Please copy the records below word for word, from the line containing "1352x618 pixels. At" through the end of the records, leaving out the pictures.

======== SUPPLIED RECORDS ========

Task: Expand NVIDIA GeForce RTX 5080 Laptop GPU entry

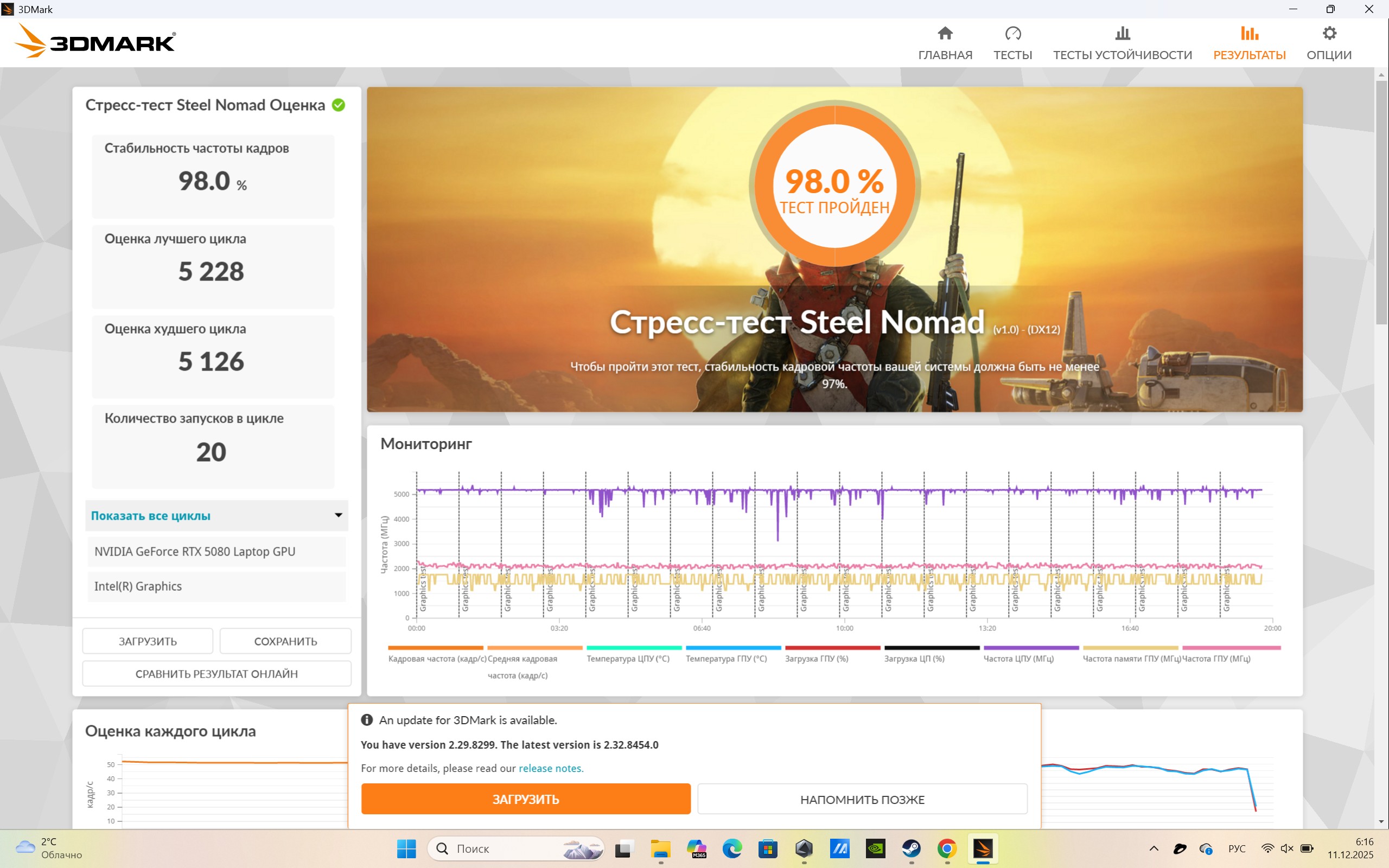Action: click(216, 551)
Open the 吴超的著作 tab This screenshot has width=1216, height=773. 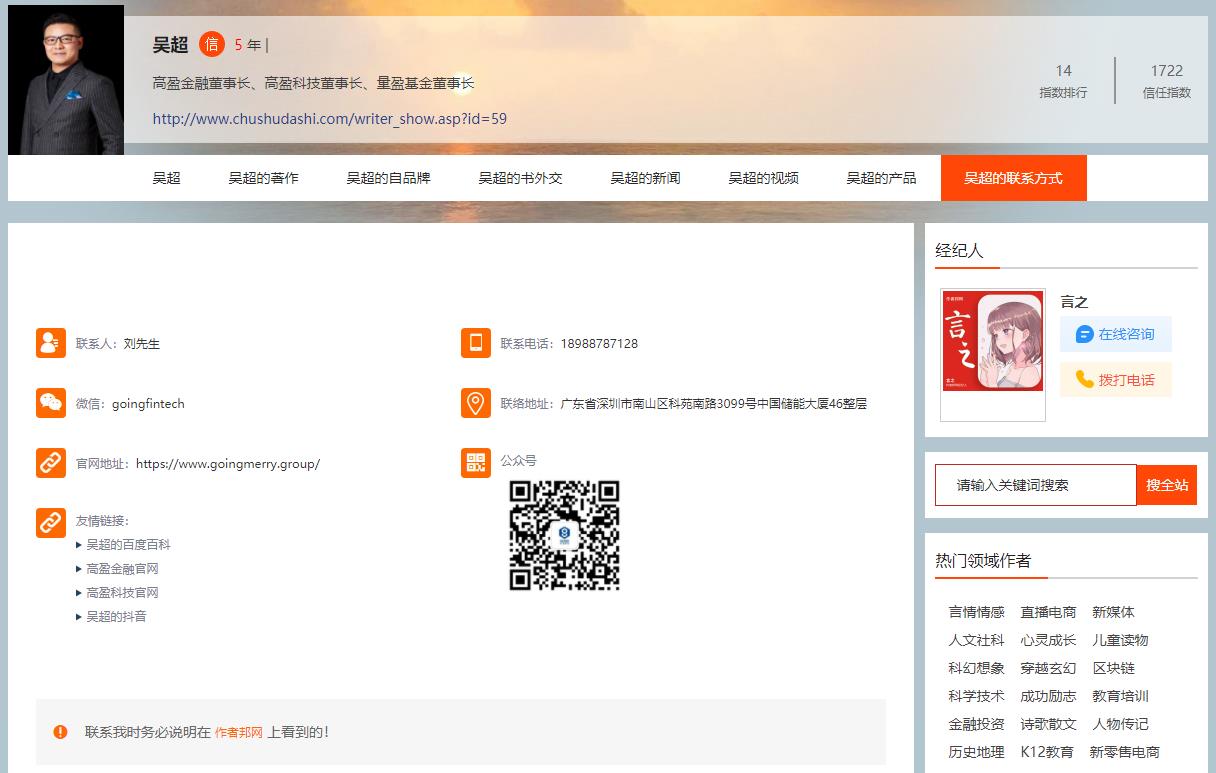click(x=263, y=178)
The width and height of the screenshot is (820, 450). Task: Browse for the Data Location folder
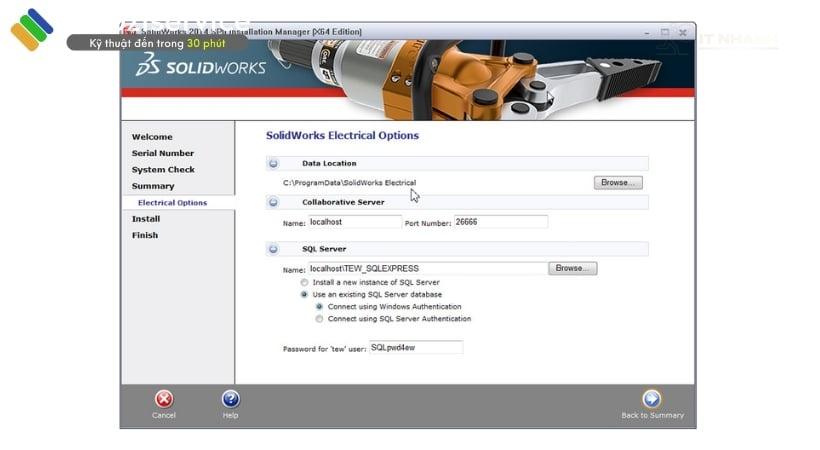[x=618, y=183]
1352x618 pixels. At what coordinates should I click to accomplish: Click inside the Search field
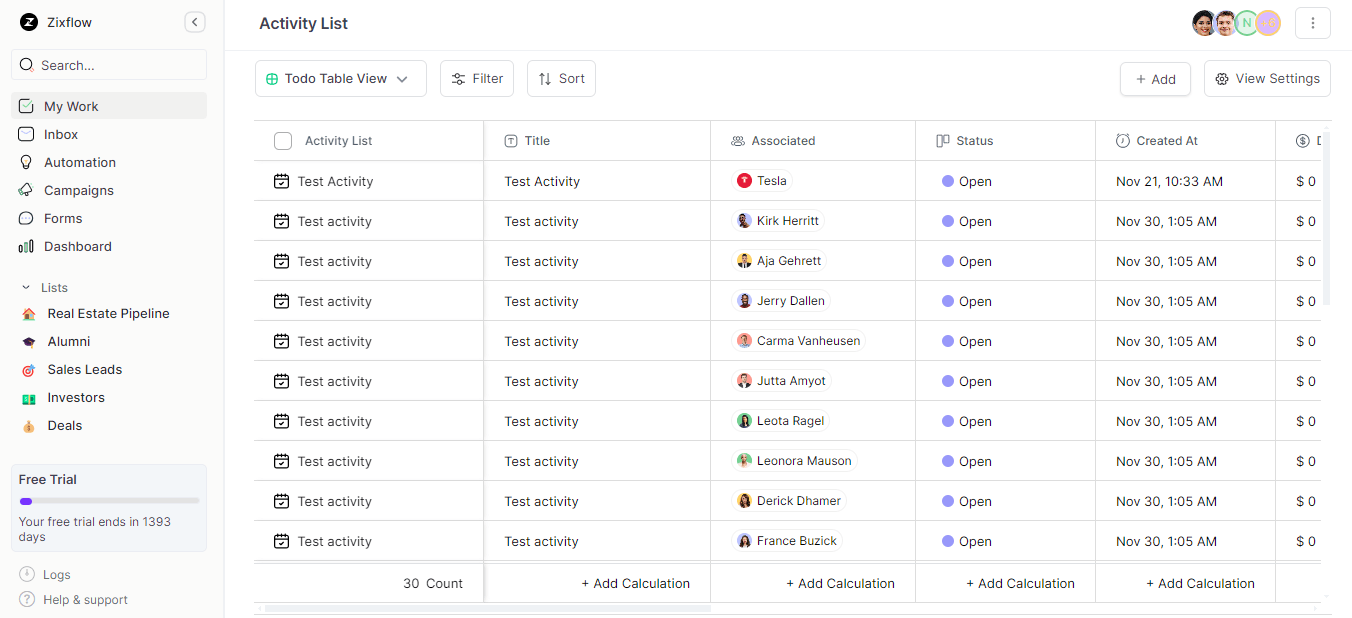pos(109,64)
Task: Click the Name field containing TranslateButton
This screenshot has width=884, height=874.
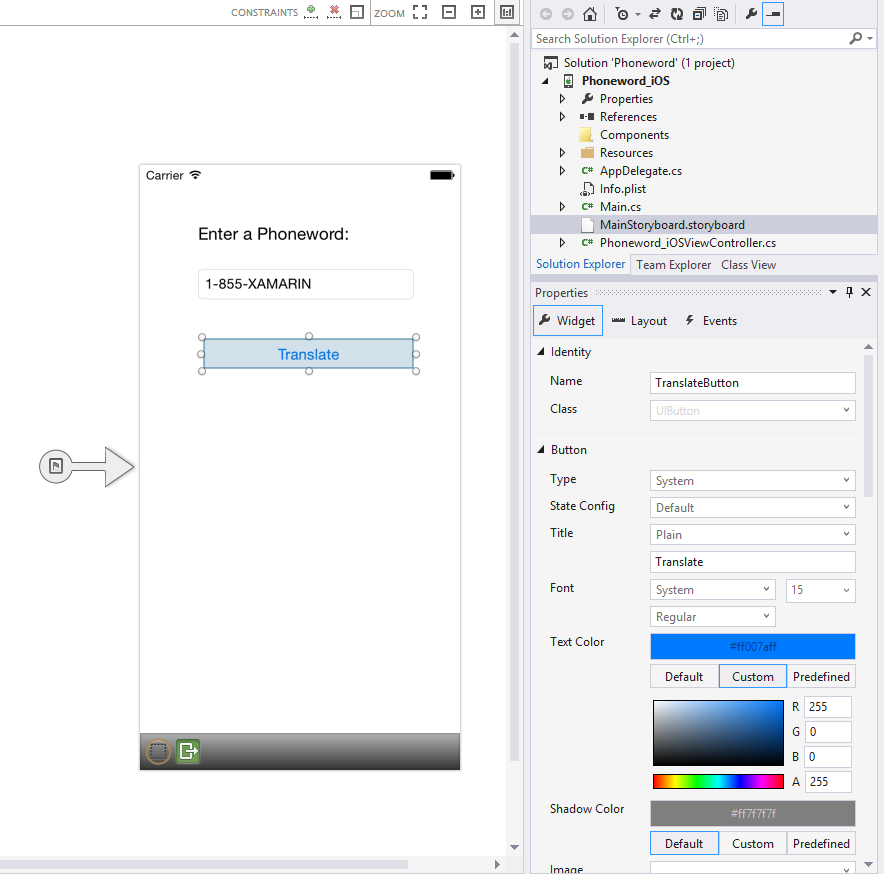Action: pos(752,383)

========

[SOLUTION BELOW]
1352x618 pixels. At what coordinates should I click to accomplish: Click inside the Search field
pos(109,64)
Task: Click the Name field containing TranslateButton
This screenshot has width=884, height=874.
Action: pos(752,383)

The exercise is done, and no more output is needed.